The theatre was destroyed by fire during the Paris Commune of 1871 and replaced in 1873 with a building designed by the architect Oscar de la Chardonnière (d. 1881), who enlisted the aid of the sculptor Jacques-Hyacinthe Chevalier (1825–1895) in the design of the new facade. The new interior was designed by H. Chevalier.

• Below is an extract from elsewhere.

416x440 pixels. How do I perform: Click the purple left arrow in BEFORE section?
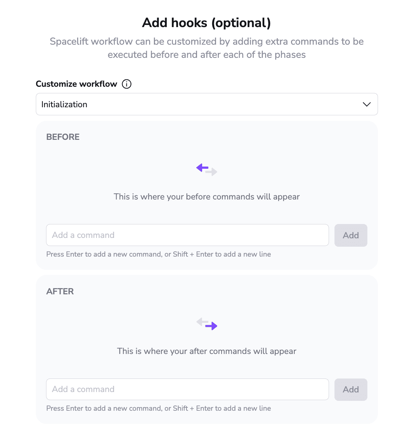203,168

With relatively brief interruptions, the theatre has been in continuous operation since.

==Premieres==
- 1783: La caravane du Caire, opéra-ballet in three acts by André Grétry
- 1787: Tarare, opéra (tragédie lyrique) by Antonio Salieri
- 1806: Ramire, ou le fils naturel, melodrama in 3 acts by Philippe Jacques de La Roche, music by Francesco Bianchi.
- 1818: Les Deux Colons, a one-act play interspersed with verses by Joseph Aude and James Harvey D'Egville
- 1841: Les Farfadets, a "ballet-féerie" by Auguste Pilati
- 1849: Le Postillon de Saint-Valéry, opéra-comique by Auguste Pilati
- 1849: Le pasteur, ou l’evangile et le foyer, a play by Émile Souvestre and Eugène Bourgeois
- 1874: a stage version of Jules Verne's Around the World in Eighty Days, adapted by Verne and Adolphe d'Ennery, which ran 415 performances (before its subsequent very long run at the Théâtre du Châtelet)
- 1880: L'Arbre de Noël, operetta by Alexandre Charles Lecocq and Georges Jacobi
- 1887: La Tosca, written by Victorien Sardou for Sarah Bernhardt, with a hugely successful first run of 200 performances
- 1897: the original Cyrano de Bergerac, the best-known work of Edmond Rostand, with Benoît-Constant Coquelin in the title role
- 1907: The Affair of the Poisons, final play by Victorien Sardou
- 1914: Monsieur Brotonneau, play by Gaston Arman de Caillavet and Robert de Flers

Three of the above were the basis of opera libretti:
- Verdi's Stiffelio was based on Le pasteur, ou l’evangile et le foyer
- Puccini's Tosca was based on La Tosca
- Alfano's Cyrano de Bergerac was based on Cyrano de Bergerac

The theatre's other productions have included the ballet Leda, the Swiss Milkmaid (1823) and works by Dany Boon, Charles-Gaspard Delestre-Poirson and Gaston Arman de Caillavet.